TASK STATEMENT — The lines to copy are those in the records below that hold the word "right".

[Records from a collection]
== == ==

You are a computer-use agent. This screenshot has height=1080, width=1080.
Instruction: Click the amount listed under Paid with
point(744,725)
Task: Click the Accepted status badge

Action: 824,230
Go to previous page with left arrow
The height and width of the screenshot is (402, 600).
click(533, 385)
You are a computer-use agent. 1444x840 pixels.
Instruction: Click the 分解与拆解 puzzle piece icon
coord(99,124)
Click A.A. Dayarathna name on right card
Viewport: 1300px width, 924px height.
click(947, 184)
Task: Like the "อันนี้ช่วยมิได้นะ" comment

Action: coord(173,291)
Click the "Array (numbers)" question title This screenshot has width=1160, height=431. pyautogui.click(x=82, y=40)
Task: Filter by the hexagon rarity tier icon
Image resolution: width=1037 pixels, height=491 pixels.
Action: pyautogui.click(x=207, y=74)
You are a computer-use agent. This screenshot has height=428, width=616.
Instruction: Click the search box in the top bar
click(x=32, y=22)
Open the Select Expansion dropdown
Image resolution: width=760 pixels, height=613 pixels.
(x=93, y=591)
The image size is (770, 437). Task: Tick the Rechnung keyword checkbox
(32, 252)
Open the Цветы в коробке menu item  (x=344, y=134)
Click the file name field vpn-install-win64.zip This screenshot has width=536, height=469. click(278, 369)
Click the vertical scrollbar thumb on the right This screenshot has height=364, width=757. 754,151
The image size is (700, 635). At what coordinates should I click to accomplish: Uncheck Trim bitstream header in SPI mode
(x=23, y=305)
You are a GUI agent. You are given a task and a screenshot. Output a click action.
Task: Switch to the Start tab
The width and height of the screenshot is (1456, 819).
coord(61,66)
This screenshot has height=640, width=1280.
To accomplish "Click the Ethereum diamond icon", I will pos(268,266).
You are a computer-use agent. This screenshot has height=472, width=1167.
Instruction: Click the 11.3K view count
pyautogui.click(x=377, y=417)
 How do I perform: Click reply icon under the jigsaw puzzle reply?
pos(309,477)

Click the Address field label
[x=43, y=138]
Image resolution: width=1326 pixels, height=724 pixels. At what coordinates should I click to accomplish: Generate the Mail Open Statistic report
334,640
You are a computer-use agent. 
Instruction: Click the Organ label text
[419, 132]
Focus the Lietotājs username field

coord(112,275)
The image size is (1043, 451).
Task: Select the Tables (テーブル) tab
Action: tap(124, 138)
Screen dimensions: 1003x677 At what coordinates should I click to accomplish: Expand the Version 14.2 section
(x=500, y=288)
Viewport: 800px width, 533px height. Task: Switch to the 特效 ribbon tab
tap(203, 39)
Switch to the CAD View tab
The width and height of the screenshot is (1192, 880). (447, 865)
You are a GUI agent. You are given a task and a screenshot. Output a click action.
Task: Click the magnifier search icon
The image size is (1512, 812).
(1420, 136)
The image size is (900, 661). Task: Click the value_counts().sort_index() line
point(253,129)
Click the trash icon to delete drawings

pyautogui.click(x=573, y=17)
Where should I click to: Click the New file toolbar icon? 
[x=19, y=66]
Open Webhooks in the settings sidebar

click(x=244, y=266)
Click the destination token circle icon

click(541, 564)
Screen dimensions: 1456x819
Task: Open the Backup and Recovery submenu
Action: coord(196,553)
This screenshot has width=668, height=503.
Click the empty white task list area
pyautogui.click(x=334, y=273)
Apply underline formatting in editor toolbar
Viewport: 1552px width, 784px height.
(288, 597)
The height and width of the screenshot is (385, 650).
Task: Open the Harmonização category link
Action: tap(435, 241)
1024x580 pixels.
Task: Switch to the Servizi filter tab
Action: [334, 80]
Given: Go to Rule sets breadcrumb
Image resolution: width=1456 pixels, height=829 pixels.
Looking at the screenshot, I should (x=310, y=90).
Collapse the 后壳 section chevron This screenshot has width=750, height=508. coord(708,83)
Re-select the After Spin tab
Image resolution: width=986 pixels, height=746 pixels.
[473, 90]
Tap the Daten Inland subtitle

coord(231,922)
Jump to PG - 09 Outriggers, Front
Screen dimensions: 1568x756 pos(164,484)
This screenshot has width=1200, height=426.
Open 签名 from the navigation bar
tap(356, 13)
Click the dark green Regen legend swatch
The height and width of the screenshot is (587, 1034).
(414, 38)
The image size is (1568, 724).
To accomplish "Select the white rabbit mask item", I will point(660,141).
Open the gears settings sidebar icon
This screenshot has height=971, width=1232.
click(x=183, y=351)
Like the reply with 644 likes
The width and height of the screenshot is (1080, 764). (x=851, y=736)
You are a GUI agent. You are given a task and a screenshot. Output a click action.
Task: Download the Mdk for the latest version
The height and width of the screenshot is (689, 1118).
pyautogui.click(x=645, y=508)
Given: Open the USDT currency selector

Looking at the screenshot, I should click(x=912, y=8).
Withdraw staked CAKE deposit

== == ==

WORKED SOLUTION —
Click A.A. Dayarathna name on right card
Click the vertical scrollbar thumb on the right This screenshot has height=364, width=757. 754,151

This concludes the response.